Pixel coordinate grounding data:
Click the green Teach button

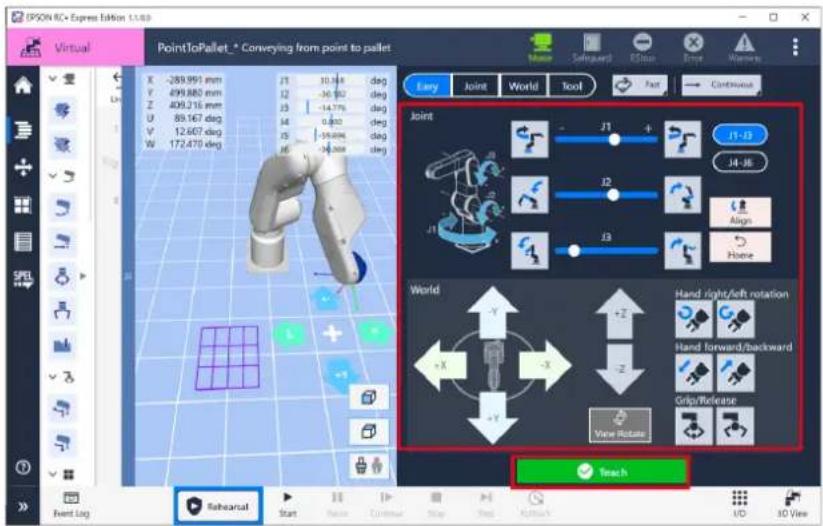601,472
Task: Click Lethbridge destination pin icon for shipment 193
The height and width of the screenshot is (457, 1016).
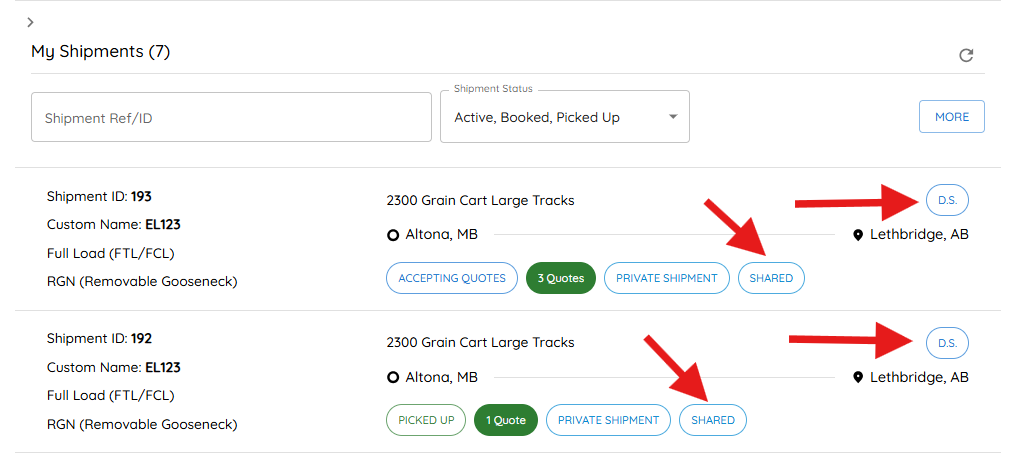Action: tap(858, 235)
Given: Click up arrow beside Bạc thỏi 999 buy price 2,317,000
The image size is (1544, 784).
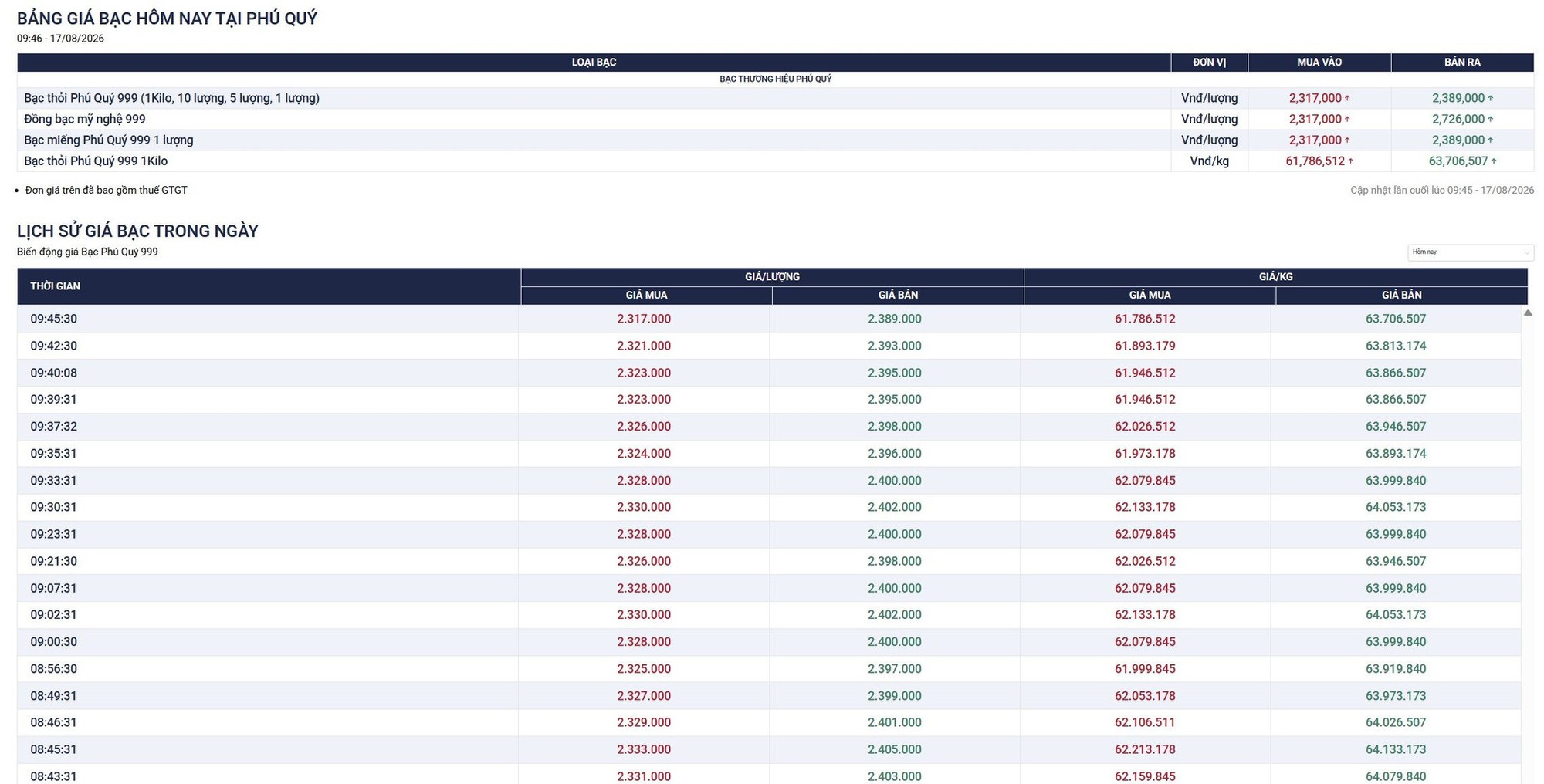Looking at the screenshot, I should 1347,98.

• [How to complete this task]: Print, without pictures, exactly the lines from the one containing "The height and" through the final line of the records above.

• [Response]:
The height and width of the screenshot is (457, 1016).
Action: tap(858, 235)
Given: Click up arrow beside Bạc thỏi 999 buy price 2,317,000
The image size is (1544, 784).
Looking at the screenshot, I should 1347,98.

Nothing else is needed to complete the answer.